Washing of Feet & Parenting
by Ronnie Sirmans
Washing of Feet
Father wasted no time
turning the hose onto my feet
to wash away all the fire ants,
those crawling pinpricks of blazes.
Don’t come barefoot into the garden,
he commanded. I nodded and noticed
a pale cabbage moth alight nearby
onto clouds of leaves and watching
minor sins doused and curled upon
themselves with such rich redness,
tokens that baptism risks drowning,
even from atop the fertile dark earth.
Parenting
I want to ask what we
would’ve named our son.
But I don’t ask, knowing this
is a less-than-zero-sum game.
Maybe you will figure out
I have long held this inquiry
like a folded-up cheat sheet worn
down by touch into useless lint
and know my answer.

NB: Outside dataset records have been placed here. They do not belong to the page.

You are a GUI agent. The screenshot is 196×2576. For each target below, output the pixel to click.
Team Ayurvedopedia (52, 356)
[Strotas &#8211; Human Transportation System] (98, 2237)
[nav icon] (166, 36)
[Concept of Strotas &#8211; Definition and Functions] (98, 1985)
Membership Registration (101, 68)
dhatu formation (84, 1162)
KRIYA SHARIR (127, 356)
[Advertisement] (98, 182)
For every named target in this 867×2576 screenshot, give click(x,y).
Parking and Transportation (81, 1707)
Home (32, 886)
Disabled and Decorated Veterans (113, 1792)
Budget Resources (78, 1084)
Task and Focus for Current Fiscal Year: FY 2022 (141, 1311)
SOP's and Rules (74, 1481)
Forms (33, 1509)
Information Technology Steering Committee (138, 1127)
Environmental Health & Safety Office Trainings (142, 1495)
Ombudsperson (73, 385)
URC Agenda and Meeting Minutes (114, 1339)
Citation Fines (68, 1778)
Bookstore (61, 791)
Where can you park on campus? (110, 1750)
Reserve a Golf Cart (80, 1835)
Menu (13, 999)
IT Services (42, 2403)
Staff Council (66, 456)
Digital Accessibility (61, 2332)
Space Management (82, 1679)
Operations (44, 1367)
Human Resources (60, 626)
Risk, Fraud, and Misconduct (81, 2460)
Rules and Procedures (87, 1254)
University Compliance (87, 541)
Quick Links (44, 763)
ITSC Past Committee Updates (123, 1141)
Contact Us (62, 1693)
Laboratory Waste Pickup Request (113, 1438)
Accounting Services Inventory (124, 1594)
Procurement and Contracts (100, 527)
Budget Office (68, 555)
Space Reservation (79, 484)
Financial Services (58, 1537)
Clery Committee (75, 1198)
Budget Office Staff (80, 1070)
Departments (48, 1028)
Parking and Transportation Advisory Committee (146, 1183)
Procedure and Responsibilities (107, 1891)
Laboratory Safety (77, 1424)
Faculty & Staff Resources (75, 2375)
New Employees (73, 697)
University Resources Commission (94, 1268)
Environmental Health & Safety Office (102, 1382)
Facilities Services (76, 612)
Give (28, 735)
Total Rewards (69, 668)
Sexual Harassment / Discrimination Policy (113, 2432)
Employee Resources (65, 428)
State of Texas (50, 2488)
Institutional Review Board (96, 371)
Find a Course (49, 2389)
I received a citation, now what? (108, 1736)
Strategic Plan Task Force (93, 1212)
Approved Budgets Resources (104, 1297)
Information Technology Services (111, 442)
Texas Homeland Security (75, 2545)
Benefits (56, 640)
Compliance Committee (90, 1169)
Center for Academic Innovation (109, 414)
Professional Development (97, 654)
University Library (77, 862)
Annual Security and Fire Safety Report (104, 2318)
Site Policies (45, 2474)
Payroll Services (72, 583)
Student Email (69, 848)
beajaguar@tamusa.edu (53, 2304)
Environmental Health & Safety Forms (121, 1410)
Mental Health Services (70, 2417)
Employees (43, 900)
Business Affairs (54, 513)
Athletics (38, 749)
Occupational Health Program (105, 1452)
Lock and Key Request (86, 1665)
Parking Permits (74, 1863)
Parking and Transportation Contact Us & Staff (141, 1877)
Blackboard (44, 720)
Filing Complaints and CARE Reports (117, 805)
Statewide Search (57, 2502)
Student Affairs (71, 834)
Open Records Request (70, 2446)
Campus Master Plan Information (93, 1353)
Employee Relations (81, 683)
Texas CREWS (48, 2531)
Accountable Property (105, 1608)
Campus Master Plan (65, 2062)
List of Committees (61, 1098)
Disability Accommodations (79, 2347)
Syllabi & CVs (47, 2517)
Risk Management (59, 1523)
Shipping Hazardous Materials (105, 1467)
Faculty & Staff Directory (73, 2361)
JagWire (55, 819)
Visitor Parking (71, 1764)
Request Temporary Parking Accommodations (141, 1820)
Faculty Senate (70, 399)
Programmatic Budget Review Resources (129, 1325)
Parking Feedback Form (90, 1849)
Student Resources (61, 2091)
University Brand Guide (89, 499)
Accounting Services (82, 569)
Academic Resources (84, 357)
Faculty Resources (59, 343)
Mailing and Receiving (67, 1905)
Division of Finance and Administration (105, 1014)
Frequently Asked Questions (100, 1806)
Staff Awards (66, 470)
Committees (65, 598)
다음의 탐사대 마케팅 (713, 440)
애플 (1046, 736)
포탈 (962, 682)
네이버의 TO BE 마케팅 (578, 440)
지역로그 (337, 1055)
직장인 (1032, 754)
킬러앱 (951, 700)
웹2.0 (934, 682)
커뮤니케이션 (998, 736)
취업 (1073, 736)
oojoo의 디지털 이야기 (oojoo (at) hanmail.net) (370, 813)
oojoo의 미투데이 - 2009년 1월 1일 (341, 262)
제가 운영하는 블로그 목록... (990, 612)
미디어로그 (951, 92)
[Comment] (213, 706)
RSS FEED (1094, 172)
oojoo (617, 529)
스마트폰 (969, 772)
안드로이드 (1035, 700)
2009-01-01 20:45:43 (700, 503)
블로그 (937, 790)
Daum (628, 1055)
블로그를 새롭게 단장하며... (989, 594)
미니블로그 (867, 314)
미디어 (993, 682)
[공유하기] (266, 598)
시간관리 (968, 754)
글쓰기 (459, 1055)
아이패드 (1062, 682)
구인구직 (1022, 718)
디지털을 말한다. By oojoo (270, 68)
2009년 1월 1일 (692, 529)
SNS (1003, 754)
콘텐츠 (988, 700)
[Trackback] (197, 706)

Matthew,
like the younger only brother
I also never had, that son named
after my dad’s dad and unlike me,
would pass on the family name.
Then also Carleon, a middle name
combining our fathers’ firsts
for our only unbegotten son.
And just maybe I will tell you
that as I was writing this,
I was thinking how our son,
if he had appeared earlier
(some of our friends now
even have more than one),
would be graduating this year.
We’d be so proud, taking pictures,
asking about college, career plans,
forgetting as usual about miracles.
Maybe I will tell you I don’t think
these missed wisps only at night
amid awake-dreams before sleep,
and not only in the calm quiet
while I sit alone on our deck
and hear boys’ voices echo
like ghosts running outside.
I ponder our impossible son
at odd times during my day.
At the soda machine at work,
I might think: Would he like
sugar-free sodas like I do
or would he be more like you
and prefer natural sweetness?
As I see only my face staring back
from the machine’s sheened glass,
my thoughts turn to the change
that I can expect to receive
like some paltry slot jackpot
after I get what I’ve chosen.
And by the time the beverage
begins to slake my daily thirst,
I have forgotten Matt again
and I get back to work.
Ronnie Sirmans is a metro Atlanta newspaper journalist whose poems have appeared in Tar River Poetry, The South Carolina Review, The American Journal of Poetry, Gravel, Wraparound South, Unlost Journal and elsewhere. His work has appeared previously in Deep South Magazine during National Poetry Month.